Johann(III) Bernoulli was a son of Johann(II) Bernoulli. He was certainly
considered a prodigy when a child with an encyclopedic knowledge and, like many
other members of his extraordinarily talented family, he studied law and took
an interest in mathematics.

At the early age of fourteen he graduated with the
degree of master of law. He was appointed to a chair at Berlin Academy at the
age of only 19. Frederick II asked him to revive the astronomical observatory
of the Academy but this was not a task for which Johann(III) was particularly
well suited. His health had never been particularly good and his qualities as
an astronomical observer were relatively poor.

Johann(III) Bernoulli wrote a number of works on
astronomy, reporting on astronomical observations and calculations, but these
are of little importance. Strangely his most important contributions were the
accounts of his travels in Germany which were to have a historical impact.

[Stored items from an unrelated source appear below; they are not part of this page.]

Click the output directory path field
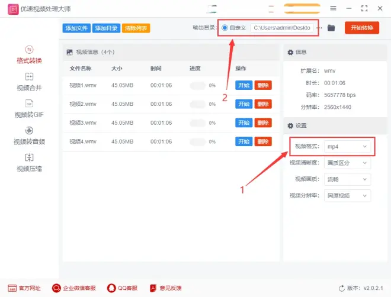Image resolution: width=391 pixels, height=297 pixels. [282, 28]
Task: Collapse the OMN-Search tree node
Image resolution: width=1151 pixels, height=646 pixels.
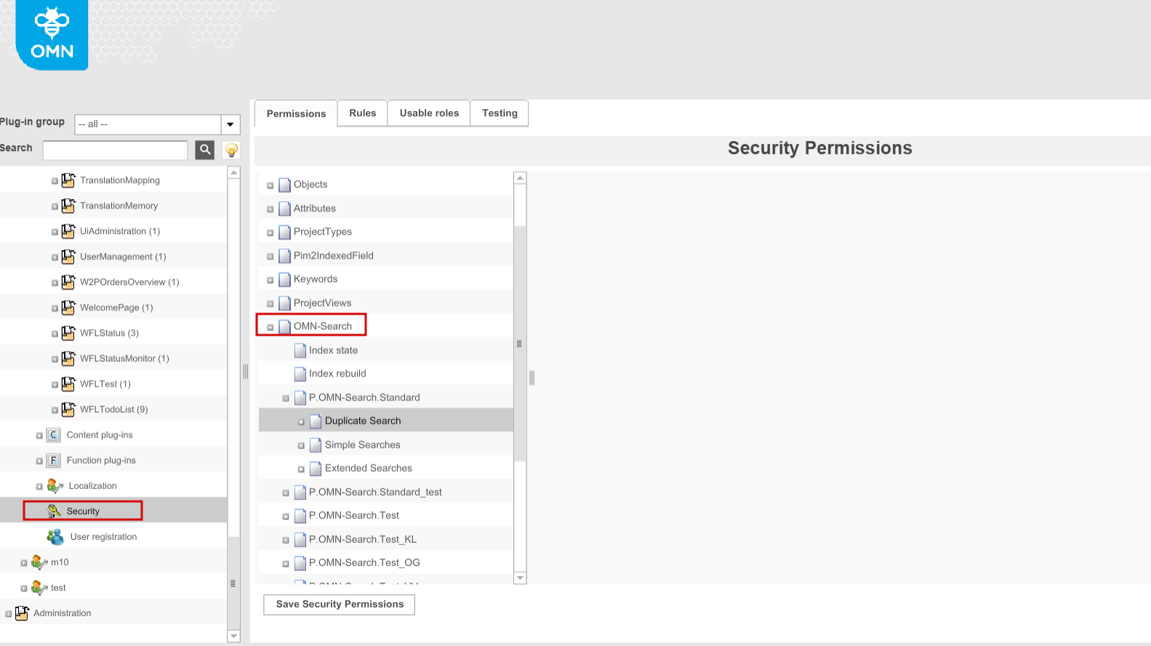Action: 270,326
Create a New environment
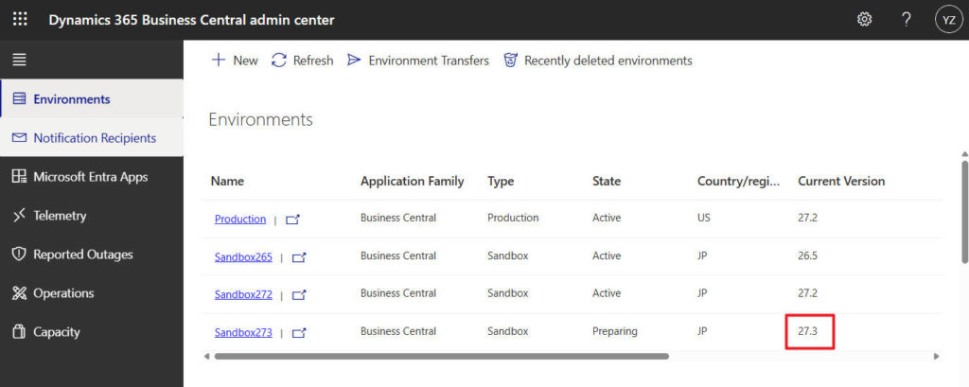The width and height of the screenshot is (969, 387). point(234,61)
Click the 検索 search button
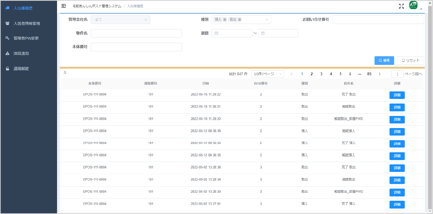This screenshot has width=433, height=214. (384, 61)
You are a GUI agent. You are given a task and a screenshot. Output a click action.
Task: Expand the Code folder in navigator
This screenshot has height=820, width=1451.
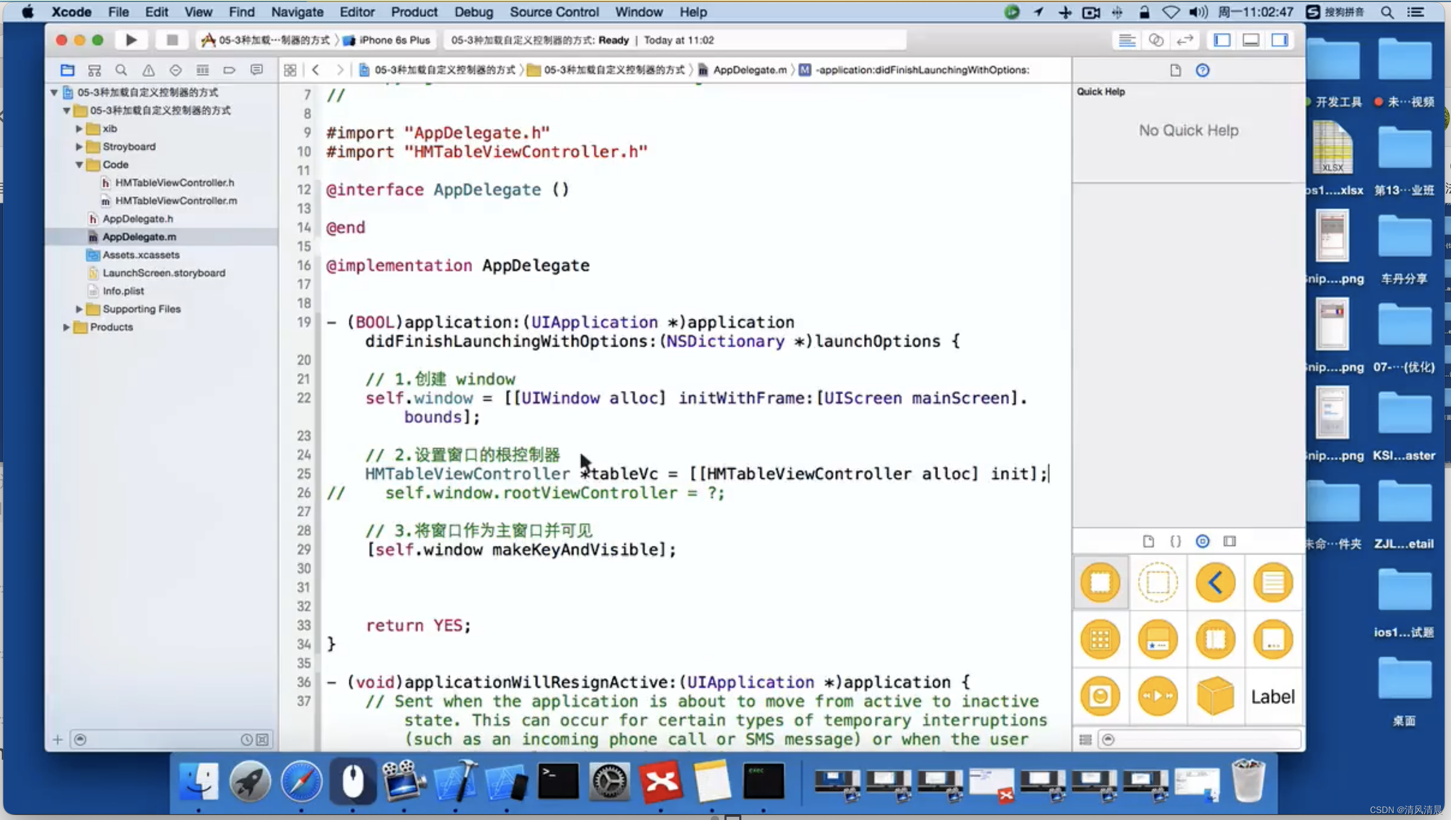pos(80,163)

In the field of mathematics he worked on probability, recurring decimals and the
theory of equations. As in his astronomical work there was little of lasting
importance. He did, however, publish the Leipzig Journal for Pure and Applied
Mathematics between 1776 and 1789.

He was well aware of the famous mathematical line from
which he was descended and he looked after the wealth of mathematical writings
that had passed between members of the family. He sold the letters to the
Stockholm Academy where they remained forgotten about until 1877. At that time
when these treasures were examined, 2800 letters written by Johann(III) Bernoulli
himself were found in the collection.